The file unicode_bug.py contains the same text in the license, which causes a crash when the file contents is to be written out.
I have not dealt much with unicode in Python, but I'll see if I can find the correct place where the encoding should be specified.
File Added: unicode_bug.cc
Logged In: YES
user_id=1084190
Originator: NO
I could be wrong, but it seems I found the only place I should change:
pyplusplus/file_writters/writer.py - writer_t.write_file
I attach the patch file. Can you temporary to change encoding to your one and test? If it works for you, than I think I will add the encoding information to module_builder_t.__init__ method.
Thanks.
File Added: writer.py.patch
Logged In: YES
user_id=122400
Originator: YES
Yes, this seems to work.
The file unicode_bug.py does not declare character encoding, for which Python 2.4 issues a deprecation warning. In Python 2.5 this has been changed to a syntax error, so the following line needs to be added to the beginning of the file:
# This file uses encoding: utf-8
With this change, code generation seems to work.
In order to be really bullet proof, the code in writer.py should check the type of fcontent_new. If the license text in unicode_bug.py is given as u"This file..." instead of "This file...", then the type of fcontent_new becomes <type 'unicode'> instead of <type 'str'>, resulting in TypeError: decoding Unicode is not supported.
Logged In: YES
user_id=1084190
Originator: NO
Thanks for the test. I will commit the changes this evening.
License is not the only text that could contain unicode: documentation, strings comments and C++ strings also can contain it. It is very hard to track all places, where the user can insert unicode.

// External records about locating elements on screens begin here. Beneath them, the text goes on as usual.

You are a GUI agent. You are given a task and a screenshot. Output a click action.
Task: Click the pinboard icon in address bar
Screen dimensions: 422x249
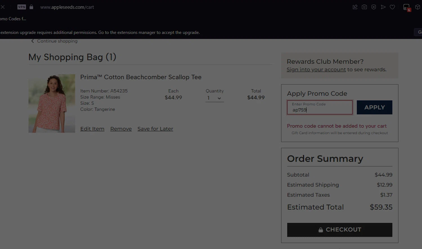(x=355, y=7)
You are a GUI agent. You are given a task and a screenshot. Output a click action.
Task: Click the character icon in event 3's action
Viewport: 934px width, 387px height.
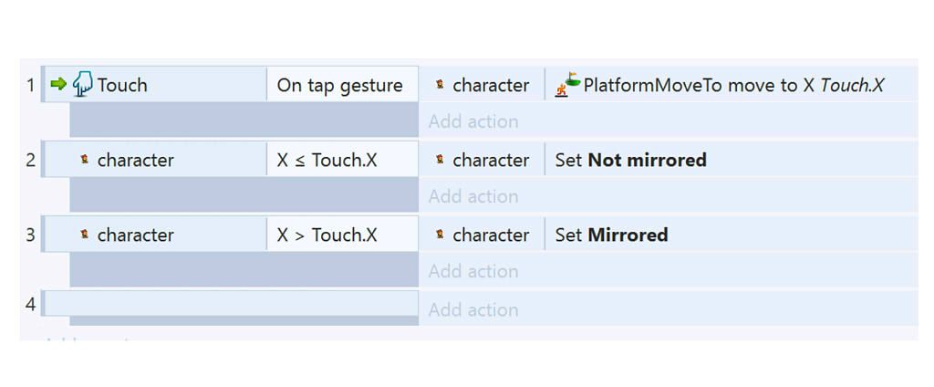point(440,235)
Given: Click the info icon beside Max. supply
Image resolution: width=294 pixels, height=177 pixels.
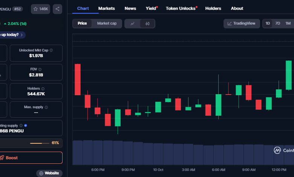Looking at the screenshot, I should 46,107.
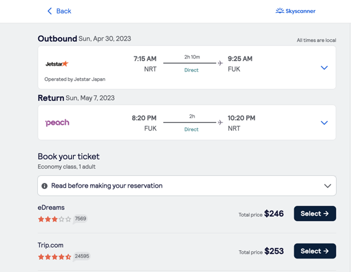
Task: Click the Trip.com provider name
Action: click(51, 245)
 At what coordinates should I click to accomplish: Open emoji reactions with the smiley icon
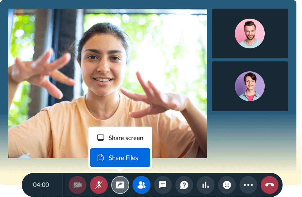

The best and expensive solution is to change Py++ to work with encoding specified by user, but time constraints does not allow me to do this. I think the solution in it's current form is good enough and it solves the problem.
Logged In: YES
user_id=1084190
Originator: NO
Hi. I committed the changes to SVN. You will have to check out revision number 1069.
I also committed small usage example: http://pygccxml.svn.sourceforge.net/viewvc/pygccxml/pyplusplus_dev/unittests/unicode_bug.py?revision=1069&view=markup
I will create the unit test from it later.
Please verify my changes and whether they still works for you.
Thanks.
Logged In: YES
user_id=1084190
Originator: NO
Unicode support has been tested on few different computers\environments and it seems that it works pretty good.